- Work request
Search the records below for the word "toolbar". Pull out each line that has it.

- Records for the exercise

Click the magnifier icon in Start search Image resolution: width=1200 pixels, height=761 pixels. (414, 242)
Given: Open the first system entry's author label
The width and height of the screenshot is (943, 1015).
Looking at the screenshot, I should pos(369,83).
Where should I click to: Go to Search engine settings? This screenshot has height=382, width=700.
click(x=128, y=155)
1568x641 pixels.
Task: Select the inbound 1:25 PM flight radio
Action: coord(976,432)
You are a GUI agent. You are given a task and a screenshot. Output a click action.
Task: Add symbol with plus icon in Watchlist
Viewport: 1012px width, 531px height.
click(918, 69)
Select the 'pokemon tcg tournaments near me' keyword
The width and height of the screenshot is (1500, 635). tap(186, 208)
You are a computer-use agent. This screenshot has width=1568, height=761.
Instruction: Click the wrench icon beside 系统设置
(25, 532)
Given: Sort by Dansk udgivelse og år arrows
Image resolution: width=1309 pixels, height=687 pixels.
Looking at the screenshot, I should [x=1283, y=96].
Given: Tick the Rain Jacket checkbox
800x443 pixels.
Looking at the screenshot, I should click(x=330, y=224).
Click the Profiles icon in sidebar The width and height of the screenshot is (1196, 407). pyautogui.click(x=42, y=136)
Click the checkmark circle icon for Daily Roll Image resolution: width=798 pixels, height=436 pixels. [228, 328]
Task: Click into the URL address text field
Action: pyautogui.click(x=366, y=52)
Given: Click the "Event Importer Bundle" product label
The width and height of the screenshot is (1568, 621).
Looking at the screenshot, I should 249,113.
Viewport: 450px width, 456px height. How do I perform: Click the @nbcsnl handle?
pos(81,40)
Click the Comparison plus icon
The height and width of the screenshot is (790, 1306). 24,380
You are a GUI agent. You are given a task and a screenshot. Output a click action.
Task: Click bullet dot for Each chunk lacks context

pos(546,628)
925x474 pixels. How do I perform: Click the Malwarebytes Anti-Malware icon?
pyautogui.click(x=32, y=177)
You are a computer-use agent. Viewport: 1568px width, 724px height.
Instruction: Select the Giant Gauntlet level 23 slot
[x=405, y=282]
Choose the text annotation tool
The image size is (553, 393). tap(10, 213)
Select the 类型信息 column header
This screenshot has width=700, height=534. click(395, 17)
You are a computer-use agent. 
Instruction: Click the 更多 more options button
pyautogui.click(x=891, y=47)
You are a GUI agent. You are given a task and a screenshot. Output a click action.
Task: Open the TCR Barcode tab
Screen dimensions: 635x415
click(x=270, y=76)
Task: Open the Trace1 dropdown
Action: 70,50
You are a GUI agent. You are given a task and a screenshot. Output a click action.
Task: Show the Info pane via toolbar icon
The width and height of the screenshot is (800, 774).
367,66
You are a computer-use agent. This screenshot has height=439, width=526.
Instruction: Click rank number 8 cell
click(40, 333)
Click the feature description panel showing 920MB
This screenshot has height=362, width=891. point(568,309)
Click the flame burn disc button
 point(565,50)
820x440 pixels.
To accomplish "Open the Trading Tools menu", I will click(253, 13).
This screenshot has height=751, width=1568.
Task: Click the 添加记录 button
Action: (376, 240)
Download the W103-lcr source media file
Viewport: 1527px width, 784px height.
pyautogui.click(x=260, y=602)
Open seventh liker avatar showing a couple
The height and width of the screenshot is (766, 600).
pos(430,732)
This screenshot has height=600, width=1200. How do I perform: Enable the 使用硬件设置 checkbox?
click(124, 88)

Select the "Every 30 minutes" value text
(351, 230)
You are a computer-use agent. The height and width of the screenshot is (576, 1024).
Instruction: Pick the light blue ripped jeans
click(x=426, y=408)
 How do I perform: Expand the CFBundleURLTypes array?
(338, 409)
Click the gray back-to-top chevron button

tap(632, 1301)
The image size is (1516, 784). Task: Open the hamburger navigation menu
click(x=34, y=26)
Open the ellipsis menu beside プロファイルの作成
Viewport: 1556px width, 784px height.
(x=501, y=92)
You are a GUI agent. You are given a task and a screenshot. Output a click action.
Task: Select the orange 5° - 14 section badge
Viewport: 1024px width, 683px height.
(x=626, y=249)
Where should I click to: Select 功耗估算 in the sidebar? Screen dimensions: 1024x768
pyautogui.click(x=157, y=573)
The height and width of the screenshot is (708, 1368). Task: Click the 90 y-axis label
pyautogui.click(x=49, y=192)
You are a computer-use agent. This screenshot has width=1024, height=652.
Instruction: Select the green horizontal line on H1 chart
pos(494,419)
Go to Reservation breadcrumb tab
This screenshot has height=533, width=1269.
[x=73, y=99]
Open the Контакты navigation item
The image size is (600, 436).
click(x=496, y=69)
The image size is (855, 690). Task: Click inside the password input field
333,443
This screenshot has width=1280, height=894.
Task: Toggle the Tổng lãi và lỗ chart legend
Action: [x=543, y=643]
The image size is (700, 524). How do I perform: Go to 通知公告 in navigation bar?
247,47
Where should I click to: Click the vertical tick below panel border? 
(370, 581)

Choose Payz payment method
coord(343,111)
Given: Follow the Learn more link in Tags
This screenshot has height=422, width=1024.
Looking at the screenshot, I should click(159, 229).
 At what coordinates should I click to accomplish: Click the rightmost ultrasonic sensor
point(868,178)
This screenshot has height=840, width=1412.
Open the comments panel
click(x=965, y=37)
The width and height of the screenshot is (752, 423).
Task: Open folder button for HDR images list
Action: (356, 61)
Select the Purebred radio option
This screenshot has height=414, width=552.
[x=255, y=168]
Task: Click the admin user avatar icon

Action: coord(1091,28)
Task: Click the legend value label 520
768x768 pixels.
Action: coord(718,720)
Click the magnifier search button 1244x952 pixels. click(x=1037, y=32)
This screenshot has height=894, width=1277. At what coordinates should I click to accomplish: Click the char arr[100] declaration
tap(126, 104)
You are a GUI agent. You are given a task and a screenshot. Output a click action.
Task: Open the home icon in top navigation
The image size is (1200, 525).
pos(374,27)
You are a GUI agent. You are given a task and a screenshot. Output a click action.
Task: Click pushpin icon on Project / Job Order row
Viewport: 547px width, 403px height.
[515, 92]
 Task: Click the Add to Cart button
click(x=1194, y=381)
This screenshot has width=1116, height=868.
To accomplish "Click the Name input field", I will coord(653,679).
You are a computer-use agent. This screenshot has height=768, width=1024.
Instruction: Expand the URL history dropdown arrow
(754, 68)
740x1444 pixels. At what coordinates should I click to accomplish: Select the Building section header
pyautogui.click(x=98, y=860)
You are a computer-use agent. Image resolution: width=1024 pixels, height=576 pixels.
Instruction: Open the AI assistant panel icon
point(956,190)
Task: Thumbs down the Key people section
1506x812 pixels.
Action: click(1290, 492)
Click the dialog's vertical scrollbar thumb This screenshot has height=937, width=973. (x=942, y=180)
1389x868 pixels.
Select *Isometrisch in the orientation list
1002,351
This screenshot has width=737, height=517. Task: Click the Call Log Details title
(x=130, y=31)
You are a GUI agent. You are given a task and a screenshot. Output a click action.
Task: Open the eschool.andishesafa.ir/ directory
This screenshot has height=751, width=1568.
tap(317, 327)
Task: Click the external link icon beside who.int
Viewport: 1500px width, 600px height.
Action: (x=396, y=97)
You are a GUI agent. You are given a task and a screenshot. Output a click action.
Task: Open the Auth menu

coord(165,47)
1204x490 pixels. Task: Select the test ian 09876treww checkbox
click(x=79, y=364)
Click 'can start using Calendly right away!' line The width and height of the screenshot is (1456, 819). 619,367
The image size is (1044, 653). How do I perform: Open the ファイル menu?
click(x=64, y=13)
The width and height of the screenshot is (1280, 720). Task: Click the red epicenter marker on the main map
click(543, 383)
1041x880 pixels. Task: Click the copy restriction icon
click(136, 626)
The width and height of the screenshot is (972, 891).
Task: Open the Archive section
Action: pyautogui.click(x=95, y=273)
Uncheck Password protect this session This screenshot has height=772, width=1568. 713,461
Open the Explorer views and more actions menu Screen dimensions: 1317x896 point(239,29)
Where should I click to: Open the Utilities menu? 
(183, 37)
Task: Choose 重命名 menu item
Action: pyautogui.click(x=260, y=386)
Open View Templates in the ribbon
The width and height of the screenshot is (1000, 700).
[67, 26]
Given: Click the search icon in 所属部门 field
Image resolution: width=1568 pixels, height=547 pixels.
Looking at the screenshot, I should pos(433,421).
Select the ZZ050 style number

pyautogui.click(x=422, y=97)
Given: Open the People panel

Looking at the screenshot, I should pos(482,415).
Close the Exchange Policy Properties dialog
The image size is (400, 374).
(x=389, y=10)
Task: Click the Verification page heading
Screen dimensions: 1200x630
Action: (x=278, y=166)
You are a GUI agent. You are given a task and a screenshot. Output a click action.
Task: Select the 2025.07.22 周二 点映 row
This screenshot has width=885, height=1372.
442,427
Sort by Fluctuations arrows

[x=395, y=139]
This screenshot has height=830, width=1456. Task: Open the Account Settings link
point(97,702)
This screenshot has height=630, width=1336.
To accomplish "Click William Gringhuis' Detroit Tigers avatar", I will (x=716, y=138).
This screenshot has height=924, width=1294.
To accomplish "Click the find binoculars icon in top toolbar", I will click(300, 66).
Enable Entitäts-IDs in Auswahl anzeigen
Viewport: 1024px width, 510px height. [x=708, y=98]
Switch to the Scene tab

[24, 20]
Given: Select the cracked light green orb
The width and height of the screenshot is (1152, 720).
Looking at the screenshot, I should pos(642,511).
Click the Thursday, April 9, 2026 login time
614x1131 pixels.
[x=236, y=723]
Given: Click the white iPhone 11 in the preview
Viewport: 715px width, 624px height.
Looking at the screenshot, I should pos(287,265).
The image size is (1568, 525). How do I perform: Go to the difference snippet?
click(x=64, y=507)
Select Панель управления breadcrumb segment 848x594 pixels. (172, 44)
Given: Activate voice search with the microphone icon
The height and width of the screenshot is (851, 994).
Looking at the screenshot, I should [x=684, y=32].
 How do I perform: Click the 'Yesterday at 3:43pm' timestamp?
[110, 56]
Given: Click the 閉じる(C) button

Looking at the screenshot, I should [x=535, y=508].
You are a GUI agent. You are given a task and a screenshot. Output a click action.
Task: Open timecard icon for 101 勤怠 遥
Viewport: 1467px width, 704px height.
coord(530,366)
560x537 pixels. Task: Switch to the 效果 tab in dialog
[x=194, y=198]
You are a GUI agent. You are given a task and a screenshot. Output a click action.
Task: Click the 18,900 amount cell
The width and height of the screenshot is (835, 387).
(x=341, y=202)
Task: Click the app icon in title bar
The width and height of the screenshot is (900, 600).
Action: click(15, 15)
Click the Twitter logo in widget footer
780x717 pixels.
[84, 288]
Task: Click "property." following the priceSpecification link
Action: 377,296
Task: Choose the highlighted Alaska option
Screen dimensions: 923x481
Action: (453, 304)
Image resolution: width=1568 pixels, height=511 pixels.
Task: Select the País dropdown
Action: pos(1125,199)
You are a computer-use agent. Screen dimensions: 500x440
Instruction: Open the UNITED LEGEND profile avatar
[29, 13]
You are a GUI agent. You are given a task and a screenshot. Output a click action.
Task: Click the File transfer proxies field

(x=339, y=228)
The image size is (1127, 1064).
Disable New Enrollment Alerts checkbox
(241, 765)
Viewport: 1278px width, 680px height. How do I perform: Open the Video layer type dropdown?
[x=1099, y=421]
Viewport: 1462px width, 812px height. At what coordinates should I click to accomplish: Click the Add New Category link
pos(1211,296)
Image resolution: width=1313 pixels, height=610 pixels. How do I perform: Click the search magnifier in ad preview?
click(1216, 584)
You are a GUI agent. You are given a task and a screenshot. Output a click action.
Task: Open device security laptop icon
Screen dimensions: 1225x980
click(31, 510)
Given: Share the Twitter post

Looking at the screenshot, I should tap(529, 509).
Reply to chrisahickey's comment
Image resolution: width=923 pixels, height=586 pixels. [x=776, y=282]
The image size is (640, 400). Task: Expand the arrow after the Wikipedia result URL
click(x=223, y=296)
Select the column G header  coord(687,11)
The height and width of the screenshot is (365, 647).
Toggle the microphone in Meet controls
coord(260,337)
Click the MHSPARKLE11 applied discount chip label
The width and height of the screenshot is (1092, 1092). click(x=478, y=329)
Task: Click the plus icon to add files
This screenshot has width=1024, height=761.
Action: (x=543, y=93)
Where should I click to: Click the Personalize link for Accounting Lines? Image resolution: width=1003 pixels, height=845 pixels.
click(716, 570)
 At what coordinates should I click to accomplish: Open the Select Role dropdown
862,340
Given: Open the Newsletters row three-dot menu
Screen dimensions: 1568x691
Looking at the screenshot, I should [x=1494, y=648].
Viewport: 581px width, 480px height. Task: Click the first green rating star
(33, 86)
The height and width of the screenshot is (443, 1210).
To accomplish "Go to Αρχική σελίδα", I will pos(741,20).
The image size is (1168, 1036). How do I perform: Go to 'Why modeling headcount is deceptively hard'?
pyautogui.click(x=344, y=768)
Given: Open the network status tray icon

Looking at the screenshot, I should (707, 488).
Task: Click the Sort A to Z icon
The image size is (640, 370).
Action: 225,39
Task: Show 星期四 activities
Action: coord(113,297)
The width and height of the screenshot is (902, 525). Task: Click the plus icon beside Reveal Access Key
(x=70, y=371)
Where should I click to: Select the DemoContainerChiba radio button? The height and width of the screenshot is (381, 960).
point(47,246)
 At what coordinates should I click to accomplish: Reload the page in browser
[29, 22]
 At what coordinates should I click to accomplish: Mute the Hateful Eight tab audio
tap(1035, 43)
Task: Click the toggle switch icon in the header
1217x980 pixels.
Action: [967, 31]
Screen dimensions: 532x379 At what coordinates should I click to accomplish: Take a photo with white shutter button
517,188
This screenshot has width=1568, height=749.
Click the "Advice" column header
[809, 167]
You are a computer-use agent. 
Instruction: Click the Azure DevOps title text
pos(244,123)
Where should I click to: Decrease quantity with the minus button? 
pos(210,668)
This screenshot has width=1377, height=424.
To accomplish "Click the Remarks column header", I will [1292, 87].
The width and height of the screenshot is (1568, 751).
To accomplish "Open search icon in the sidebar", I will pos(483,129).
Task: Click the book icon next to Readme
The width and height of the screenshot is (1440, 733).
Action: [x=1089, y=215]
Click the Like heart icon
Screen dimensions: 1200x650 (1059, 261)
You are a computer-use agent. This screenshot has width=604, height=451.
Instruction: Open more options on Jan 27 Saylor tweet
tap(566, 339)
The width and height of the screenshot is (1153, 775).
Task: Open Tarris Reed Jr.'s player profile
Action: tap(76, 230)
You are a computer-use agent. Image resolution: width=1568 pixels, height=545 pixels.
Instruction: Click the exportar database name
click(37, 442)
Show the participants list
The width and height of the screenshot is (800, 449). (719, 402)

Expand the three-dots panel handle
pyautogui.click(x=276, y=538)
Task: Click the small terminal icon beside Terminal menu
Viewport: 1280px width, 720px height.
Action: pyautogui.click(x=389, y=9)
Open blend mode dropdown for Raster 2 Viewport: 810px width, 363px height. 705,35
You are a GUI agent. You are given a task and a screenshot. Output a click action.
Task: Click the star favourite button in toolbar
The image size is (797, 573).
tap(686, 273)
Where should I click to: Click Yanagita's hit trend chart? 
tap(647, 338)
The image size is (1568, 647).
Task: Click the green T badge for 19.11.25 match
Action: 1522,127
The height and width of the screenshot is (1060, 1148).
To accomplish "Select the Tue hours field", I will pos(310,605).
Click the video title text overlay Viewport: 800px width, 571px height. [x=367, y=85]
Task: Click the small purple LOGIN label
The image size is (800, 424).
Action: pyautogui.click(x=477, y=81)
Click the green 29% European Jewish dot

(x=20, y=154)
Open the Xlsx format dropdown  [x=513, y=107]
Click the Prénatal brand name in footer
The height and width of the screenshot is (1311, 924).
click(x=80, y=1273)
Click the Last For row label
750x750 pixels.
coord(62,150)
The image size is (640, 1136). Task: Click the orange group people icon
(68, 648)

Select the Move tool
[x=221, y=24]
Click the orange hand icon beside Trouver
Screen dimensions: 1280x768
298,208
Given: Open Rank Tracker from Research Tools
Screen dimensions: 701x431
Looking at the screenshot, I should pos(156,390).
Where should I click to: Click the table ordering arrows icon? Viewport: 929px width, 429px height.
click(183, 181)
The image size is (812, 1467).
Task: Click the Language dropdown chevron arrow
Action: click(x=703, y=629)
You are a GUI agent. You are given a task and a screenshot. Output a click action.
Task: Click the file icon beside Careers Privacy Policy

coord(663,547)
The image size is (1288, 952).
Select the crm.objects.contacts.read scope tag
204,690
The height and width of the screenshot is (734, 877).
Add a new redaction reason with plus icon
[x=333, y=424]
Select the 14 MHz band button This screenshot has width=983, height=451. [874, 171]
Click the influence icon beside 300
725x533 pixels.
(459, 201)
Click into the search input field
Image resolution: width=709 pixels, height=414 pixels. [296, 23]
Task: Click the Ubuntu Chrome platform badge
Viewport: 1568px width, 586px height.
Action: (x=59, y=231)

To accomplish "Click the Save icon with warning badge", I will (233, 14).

- Exercise answer
Task: Show the Info pane via toolbar icon
To accomplish "Click the find binoculars icon in top toolbar", I will click(300, 66).
Task: Click the star favourite button in toolbar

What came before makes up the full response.